Data under study START
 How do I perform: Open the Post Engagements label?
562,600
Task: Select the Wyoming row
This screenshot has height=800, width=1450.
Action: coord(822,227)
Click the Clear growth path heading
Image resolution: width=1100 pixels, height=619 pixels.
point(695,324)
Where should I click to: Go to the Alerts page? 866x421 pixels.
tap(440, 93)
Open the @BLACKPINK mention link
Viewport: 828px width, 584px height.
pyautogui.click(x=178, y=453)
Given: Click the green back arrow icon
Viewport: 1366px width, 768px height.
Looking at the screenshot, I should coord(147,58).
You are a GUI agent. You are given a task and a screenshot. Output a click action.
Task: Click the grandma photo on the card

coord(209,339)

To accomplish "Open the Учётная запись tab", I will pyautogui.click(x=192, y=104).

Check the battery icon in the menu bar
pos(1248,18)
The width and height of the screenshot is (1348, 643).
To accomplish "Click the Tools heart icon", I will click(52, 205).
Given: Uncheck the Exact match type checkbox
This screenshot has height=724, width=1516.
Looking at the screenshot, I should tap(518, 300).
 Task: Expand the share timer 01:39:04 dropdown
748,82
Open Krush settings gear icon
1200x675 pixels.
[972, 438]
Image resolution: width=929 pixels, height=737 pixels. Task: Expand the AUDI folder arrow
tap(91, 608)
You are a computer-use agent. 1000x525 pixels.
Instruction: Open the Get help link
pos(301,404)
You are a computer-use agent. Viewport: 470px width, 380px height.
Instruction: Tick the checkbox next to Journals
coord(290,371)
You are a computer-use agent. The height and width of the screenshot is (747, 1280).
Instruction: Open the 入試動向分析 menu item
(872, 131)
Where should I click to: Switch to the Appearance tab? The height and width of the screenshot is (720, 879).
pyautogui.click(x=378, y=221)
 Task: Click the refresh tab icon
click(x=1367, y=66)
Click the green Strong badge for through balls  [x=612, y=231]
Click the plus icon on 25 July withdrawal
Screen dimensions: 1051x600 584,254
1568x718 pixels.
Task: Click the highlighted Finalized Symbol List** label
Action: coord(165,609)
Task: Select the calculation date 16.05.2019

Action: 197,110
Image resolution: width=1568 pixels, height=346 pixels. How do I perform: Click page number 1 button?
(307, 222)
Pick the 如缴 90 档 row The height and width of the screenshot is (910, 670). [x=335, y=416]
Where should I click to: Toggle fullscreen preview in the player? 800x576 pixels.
Data under study END
§ **What to produce**:
Note how many lines of the entries contain the string "agent", then give that number by itself.

§ **Answer section**:
4